Members have said much about some of their concerns about their community hospitals. In his absence, I thank my hon. Friend the Member for Henley (John Howell) for his invitation to visit his hospital and look at the rapid access care unit. I am pleased that he supports the impact it is having in ensuring that elderly and frail people are seen quickly and can return to their homes without needing to be admitted. As he pointed out, and I think we all agree, care at home is how we should be seeking to treat as many people as possible, because that allows people to lead longer independent lives instead of having a prolonged stay in hospital.
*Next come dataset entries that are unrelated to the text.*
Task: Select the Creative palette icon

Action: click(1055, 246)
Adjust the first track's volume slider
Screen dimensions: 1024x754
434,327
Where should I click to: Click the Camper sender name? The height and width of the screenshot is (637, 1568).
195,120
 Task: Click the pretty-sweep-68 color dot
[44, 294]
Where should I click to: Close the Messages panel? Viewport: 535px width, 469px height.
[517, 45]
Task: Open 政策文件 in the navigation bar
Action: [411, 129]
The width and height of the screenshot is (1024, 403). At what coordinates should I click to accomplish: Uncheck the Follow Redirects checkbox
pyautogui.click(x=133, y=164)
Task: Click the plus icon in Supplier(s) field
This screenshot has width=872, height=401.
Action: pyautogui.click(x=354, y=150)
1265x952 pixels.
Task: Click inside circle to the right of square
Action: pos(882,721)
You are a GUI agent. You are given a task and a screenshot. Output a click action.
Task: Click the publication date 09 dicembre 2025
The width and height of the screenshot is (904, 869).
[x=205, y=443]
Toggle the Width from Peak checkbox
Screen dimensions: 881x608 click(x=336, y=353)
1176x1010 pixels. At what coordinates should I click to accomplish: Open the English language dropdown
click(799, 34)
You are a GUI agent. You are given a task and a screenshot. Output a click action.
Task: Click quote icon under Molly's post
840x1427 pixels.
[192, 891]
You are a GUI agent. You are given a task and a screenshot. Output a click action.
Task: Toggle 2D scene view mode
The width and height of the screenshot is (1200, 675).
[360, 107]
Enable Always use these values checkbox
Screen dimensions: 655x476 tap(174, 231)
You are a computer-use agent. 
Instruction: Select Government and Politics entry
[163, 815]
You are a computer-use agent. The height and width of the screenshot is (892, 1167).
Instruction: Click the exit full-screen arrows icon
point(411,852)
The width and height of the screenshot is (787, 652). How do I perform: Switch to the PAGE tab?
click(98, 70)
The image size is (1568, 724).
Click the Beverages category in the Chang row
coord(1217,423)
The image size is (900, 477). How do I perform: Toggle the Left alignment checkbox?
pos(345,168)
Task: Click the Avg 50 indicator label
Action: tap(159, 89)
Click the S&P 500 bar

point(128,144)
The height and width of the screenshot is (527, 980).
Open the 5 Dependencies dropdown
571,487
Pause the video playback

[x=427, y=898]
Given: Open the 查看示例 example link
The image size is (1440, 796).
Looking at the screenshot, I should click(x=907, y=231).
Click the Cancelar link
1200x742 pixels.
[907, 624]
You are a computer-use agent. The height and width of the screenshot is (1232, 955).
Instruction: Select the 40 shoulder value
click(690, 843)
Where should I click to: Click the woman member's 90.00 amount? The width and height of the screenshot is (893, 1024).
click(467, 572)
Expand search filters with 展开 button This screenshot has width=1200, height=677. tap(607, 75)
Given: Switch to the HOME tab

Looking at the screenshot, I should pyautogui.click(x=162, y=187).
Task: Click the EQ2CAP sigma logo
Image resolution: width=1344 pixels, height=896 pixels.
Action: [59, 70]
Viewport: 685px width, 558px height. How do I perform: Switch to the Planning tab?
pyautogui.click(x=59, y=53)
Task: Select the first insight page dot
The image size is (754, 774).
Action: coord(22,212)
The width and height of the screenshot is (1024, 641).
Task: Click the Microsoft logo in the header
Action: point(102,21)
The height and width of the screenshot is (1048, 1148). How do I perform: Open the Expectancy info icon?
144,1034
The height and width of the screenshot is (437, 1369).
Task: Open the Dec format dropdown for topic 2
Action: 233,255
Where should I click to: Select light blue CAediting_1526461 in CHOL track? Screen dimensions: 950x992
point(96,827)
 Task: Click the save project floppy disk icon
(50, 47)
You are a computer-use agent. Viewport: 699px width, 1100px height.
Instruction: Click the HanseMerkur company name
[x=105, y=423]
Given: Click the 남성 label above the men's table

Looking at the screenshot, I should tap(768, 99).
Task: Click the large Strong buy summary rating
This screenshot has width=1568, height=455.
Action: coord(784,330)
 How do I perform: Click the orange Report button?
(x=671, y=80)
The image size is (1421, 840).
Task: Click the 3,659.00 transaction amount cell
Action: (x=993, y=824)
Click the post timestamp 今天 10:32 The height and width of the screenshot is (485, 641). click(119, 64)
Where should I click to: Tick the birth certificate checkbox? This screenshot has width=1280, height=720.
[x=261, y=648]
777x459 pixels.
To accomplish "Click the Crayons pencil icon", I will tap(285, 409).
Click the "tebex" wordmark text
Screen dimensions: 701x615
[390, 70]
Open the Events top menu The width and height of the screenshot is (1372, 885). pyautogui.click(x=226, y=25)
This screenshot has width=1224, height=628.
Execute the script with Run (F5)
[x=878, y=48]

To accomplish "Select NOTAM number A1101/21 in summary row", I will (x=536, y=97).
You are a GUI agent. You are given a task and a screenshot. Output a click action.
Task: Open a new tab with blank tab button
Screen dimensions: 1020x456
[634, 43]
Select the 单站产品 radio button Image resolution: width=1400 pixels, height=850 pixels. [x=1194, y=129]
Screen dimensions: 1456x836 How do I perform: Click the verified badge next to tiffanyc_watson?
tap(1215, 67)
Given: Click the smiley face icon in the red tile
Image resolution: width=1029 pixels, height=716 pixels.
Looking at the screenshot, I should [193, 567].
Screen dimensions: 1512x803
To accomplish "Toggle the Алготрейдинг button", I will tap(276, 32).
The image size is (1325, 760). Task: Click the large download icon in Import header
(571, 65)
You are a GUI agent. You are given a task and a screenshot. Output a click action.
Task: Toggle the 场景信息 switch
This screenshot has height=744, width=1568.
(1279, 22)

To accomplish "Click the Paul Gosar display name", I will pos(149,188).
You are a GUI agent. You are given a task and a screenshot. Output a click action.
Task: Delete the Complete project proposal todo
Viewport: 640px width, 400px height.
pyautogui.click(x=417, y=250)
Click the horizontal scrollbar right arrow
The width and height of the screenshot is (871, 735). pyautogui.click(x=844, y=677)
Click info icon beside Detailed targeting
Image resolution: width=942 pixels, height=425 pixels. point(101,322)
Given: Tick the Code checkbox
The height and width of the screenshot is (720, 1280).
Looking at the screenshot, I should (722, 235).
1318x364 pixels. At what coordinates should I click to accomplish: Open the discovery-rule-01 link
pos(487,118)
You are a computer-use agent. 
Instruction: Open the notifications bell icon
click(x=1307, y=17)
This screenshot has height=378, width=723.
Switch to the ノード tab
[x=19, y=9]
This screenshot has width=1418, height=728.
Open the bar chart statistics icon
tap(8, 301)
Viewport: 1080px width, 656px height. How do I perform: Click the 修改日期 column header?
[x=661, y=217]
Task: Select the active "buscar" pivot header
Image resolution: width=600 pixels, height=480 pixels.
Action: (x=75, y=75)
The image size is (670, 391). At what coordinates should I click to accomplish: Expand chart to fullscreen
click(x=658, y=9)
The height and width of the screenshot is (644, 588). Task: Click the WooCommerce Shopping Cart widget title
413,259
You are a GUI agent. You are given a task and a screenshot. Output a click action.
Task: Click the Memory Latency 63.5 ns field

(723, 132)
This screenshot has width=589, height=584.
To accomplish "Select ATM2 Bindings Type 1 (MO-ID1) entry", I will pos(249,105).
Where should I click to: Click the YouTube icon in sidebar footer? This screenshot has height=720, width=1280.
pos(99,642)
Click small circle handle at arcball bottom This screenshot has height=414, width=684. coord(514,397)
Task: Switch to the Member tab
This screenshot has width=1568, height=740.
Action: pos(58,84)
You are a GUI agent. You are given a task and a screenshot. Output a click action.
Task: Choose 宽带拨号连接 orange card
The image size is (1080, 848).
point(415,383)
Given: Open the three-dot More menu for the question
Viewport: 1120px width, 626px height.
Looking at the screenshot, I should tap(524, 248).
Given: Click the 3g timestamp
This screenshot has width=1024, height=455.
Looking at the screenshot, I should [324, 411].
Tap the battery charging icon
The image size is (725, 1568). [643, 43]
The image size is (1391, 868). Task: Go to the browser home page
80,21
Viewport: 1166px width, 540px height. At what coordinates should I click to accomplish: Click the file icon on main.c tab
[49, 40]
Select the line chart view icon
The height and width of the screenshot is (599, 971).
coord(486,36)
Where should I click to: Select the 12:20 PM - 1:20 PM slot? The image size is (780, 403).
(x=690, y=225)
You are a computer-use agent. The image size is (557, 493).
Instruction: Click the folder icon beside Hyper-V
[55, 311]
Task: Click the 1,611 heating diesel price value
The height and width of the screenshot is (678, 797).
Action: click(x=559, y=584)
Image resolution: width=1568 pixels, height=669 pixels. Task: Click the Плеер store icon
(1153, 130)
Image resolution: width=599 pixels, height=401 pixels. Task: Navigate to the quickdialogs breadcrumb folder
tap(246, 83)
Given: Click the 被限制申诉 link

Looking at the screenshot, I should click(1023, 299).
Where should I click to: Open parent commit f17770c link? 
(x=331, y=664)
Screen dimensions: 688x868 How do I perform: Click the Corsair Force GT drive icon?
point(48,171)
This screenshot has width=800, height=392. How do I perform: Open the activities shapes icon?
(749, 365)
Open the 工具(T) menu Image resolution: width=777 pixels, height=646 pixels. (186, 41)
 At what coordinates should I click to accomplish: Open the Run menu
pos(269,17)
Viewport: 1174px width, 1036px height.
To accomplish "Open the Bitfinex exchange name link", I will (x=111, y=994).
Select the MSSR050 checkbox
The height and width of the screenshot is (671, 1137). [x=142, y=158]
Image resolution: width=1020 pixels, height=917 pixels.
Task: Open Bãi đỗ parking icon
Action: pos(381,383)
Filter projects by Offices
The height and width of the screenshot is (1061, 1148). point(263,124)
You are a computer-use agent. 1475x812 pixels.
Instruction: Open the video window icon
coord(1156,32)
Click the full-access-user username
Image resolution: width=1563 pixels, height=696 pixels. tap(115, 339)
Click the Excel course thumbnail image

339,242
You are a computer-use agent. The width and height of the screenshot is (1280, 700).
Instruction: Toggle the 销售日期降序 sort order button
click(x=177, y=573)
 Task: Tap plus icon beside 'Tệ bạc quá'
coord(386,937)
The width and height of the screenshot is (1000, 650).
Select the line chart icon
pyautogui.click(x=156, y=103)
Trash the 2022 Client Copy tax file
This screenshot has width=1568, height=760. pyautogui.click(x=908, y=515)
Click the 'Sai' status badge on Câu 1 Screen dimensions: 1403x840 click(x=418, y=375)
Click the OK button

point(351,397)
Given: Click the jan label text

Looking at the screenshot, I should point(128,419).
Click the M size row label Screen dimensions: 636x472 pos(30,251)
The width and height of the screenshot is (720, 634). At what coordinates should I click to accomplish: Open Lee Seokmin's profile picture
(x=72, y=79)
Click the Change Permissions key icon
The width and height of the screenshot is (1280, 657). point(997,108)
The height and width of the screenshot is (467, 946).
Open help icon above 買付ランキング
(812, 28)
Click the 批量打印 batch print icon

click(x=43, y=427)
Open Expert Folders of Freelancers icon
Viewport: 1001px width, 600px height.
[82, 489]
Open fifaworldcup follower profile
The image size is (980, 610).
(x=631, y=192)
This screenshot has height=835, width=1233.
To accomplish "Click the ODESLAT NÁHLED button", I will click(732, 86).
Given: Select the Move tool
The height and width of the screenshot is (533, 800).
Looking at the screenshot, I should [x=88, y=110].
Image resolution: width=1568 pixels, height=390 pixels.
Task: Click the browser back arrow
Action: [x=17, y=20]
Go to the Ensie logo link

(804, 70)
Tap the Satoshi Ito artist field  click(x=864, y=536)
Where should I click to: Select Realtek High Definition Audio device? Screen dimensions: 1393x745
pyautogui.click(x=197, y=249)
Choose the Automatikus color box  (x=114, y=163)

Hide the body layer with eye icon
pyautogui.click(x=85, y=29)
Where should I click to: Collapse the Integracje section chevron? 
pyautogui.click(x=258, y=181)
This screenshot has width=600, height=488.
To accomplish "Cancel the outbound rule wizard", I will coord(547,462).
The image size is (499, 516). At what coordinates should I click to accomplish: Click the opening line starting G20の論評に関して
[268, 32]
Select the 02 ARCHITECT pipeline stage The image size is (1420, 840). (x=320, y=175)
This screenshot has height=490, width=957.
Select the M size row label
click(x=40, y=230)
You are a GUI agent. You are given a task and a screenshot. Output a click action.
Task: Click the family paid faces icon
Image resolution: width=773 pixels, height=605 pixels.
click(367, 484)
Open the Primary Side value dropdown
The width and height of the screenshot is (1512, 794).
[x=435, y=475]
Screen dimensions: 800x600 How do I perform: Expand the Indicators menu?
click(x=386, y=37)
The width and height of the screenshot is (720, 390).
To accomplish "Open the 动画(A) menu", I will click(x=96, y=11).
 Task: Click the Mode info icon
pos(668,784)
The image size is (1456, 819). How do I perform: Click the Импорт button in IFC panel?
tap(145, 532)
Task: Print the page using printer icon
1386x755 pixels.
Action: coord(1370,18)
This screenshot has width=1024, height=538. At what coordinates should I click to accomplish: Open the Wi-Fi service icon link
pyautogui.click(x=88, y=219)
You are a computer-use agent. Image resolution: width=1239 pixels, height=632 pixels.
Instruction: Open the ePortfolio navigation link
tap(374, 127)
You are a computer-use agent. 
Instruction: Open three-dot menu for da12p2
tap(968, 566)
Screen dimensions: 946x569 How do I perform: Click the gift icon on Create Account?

The second phase of the Oxfordshire transformation programme is continuing. As has been pointed out in the debate, the CCG leadership is going through a transition period. We have a process under way to recruit a new chief executive, who is expected to be in post in the coming weeks. I am sure that the chairman will read this debate and take note of the comments that have been made on the challenges in engaging in recent years, as will the new clinical lead, who was appointed only yesterday. It is important that Oxfordshire CCG undertakes full public engagement for the second phase of the transformation, and I am aware that that is what it is intending to do. It is likely to begin early in the new year, and I strongly encourage all Members to engage with that consultation in as forceful and impressive a way as they have with this debate, led by my hon. Friend the Member for Witney. I pay tribute to the passion with which everyone has spoken about their commitment to their local residents in providing high-quality healthcare in Oxfordshire.